2. These shares are held for the benefit of the reporting person's wife. The reporting person disclaims beneficial ownership of these shares except to the extent of his pecuniary interest therein.
3. These shares are owned directly by the Max Simkoff 2020 GRAT. The reporting person disclaims beneficial ownership except to the extent of his pecuniary interest therein.
4. These shares are owned directly by The Saslaw-Simkoff Revocable Trust and indirectly by Maxwell Simkoff as trustee of the trust. The reporting person disclaims beneficial ownership except to the extent of his pecuniary interest therein.

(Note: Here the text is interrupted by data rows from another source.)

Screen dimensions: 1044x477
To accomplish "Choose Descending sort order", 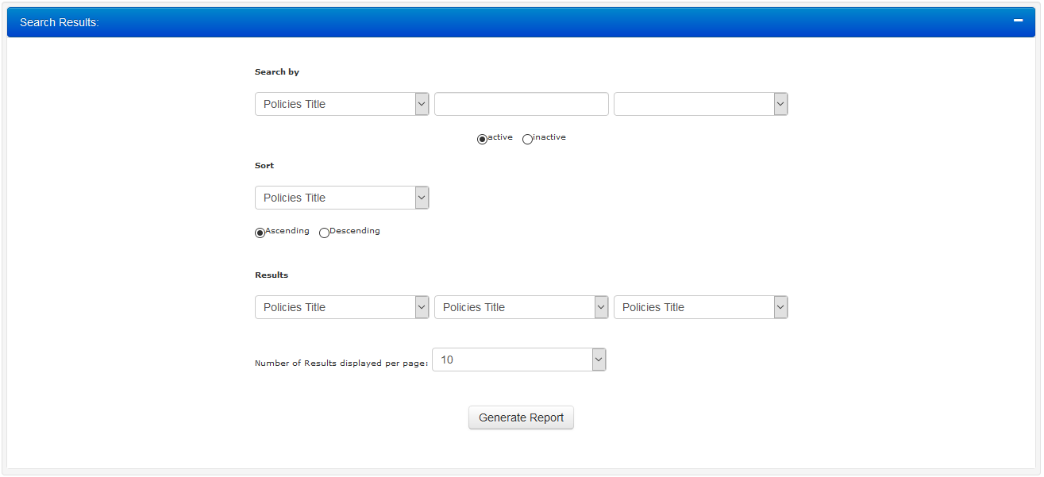I will point(324,233).
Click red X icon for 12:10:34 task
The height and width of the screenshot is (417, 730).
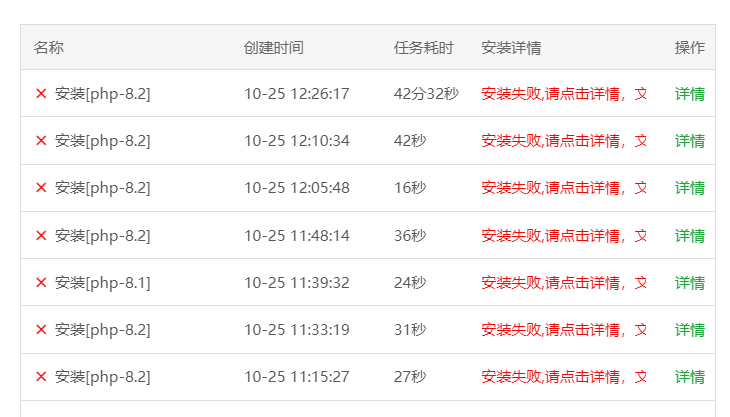[41, 141]
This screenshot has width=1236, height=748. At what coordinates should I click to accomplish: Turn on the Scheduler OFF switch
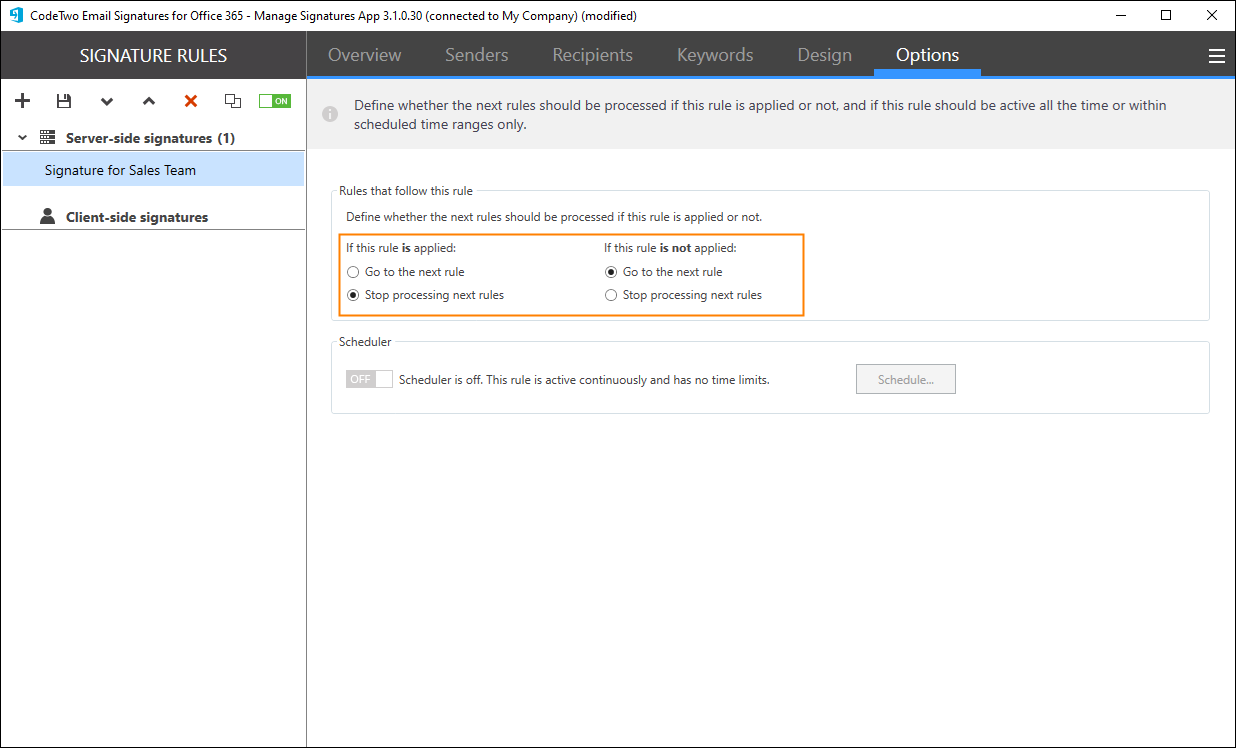(368, 380)
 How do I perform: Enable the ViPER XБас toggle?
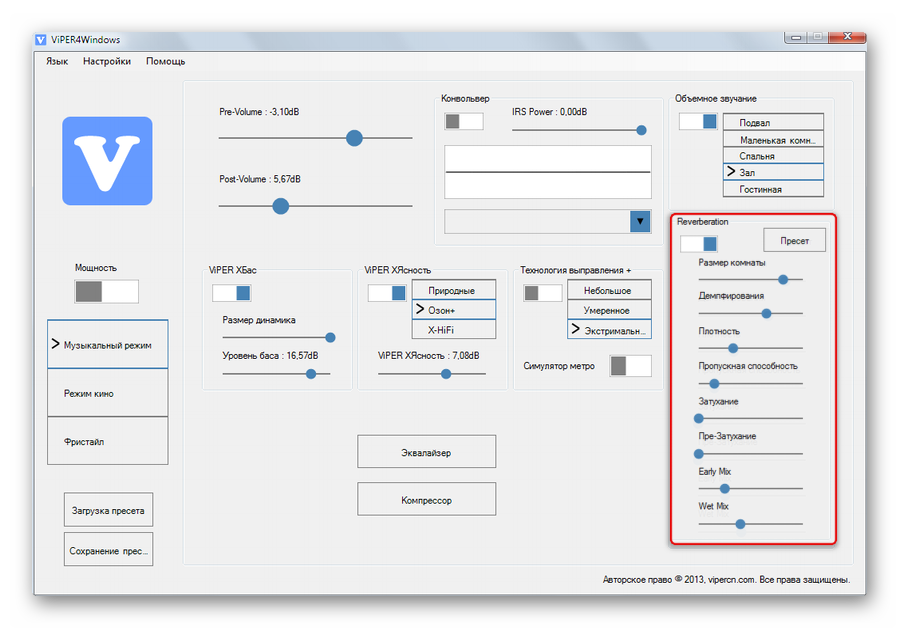[231, 293]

5. Grant of Doma Holdings, Inc.'s (the "Company") common stock to the reporting person in the form of restricted stock units ("RSUs") pursuant to the Company's Omnibus Incentive Plan (the "Plan"). The "Vesting Commencement Date" is March 31, 2022. These RSUs will be settled solely by delivery of shares of Company common stock and vest as follows: 25% of the RSUs will vest on the first anniversary of the Vesting Commencement Date and the remainder will vest in 12 consecutive, equal, quarterly installments such that the award is fully vested on the fourth anniversary of the Vesting Commencement Date, provided the reporting person is continuously employed through such date as applicable.
Remarks:
/s/ Christian Ameri, as Attorney-in-Fact for Maxwell Simkoff 04/01/2022
/s/ Christian Ameri, as Attorney-in-Fact for Maxwell Simkoff, Trustee 04/01/2022
** Signature of Reporting Person Date
Reminder: Report on a separate line for each class of securities beneficially owned directly or indirectly.
* If the form is filed by more than one reporting person, see Instruction 4 (b)(v).
** Intentional misstatements or omissions of facts constitute Federal Criminal Violations See 18 U.S.C. 1001 and 15 U.S.C. 78ff(a).